Sebetulnya, Ani memiliki saudara sebanyak 11 orang. Saat ibunya masih hidup dan ayahnya belum meninggalkan rumah, mereka 14 orang tinggal bersama. Ibu, ayah, 11 saudara, dan dirinya.

"14 orang ki di rumah ini. Tetapi, itu dulu. Sewaktu kita semua masih lengkap. Sekarang semuanya sudah pisah-pisah. Orang tua juga sudah tidak ada," urainya.

Ani sebetulnya bersaudara kandung hanya delapan orang. Empat saudaranya yang lain, merupakan anak dari suami ibunya yang pertama alias saudara tiri. Namun, semuanya masuk dalam satu kartu keluarga (KK).

Untuk urusan dapur, Ani memasak menggunakan kayu memanfaatkan reranting kayu dekat rumahnya. Tak ada kompor.

Memasak apa saja, yang penting bisa dimakan. Untuk lauk, kebanyakan pemberian tetangga.

Di rumahnya yang reyot, tak ada aliran listrik. Bersama adiknya, Ani melalui malam dengan gelap. Tak ada penerangan. Kegelapan akan makin sempurna kala hujan, sebab atap rumah telah bolong-bolong.

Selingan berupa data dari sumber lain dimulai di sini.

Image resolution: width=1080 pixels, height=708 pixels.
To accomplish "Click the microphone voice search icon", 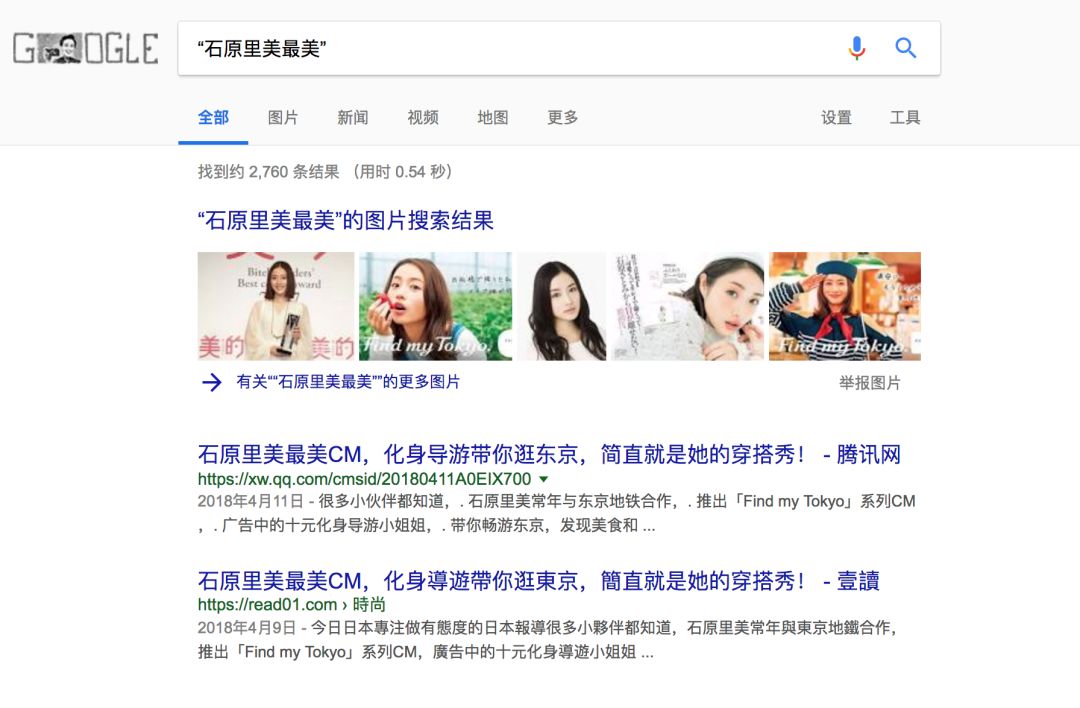I will [856, 48].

Rumah yang dia tinggali juga berdiri di atas lahan yang bukan milik orang tuanya. Hanya pinjam pakai dari tetangga.

Sabatia, tante Ani, berharap ada program pemerintah yang bisa membantu ponakannya itu. Sebab, rumahnya juga tak terlalu cukup untuk menampung mereka.

"Terkendala lahan, kasihan. Mahal juga lahan. Jadi susah mau diperbaiki rumahnya kalau tidak ada lahannya," ucapnya.

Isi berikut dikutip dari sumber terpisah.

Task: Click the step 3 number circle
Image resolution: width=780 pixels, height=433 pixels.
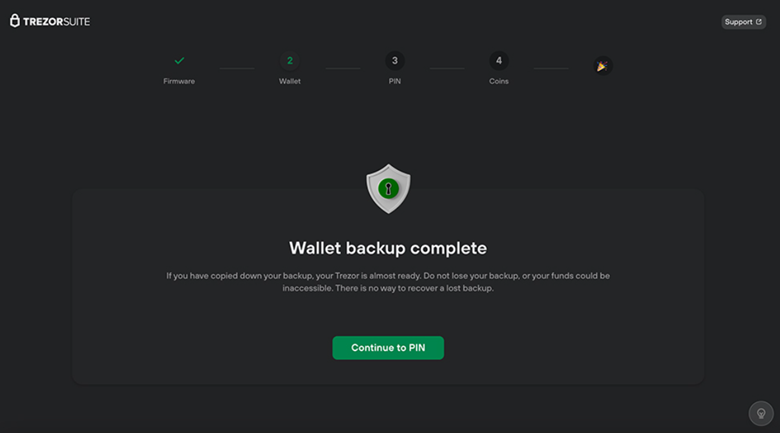Action: coord(394,61)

Sabatia sangat iba terhadap kondisi ponakannya itu. Ani bertindak sebagai "single parents" dalam fase anak di bawah umur. Belum bisa mencari nafkah sendiri.

"Bapaknya baru satu kali kirim uang. Kasihan anak-anaknya hidup seperti itu. Saya sering ajak ke sini saja makan," ucap Sabatia.

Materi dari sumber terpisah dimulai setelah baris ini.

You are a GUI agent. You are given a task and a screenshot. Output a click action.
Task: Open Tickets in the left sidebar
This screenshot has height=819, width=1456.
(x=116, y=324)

Kadang-kadang, Ani juga mendapat bantuan dari panitia masjid setempat. Uang tunai dan beras. Tak jarang juga datang rasa iba dari orang sekitar dengan memberinya baju bekas.

Beruntung, kata Sabatia, Ani dan adik-adiknya tak pernah sakit selama ini. Dia tak bisa membayangkan saat kondisi itu Ani hadapi. Tuhan masih sangat menyayanginya.

"Padahal kalau (cuaca) panas, dia selalu keluar bermain panas-panasan. Begitu pun saat hujan. Mereka juga selalu kehujanan. Tetapi tidak pernah terdengar sampai sakit. Apalagi yang bungsu itu sering tiduran di jalanan," ucapnya.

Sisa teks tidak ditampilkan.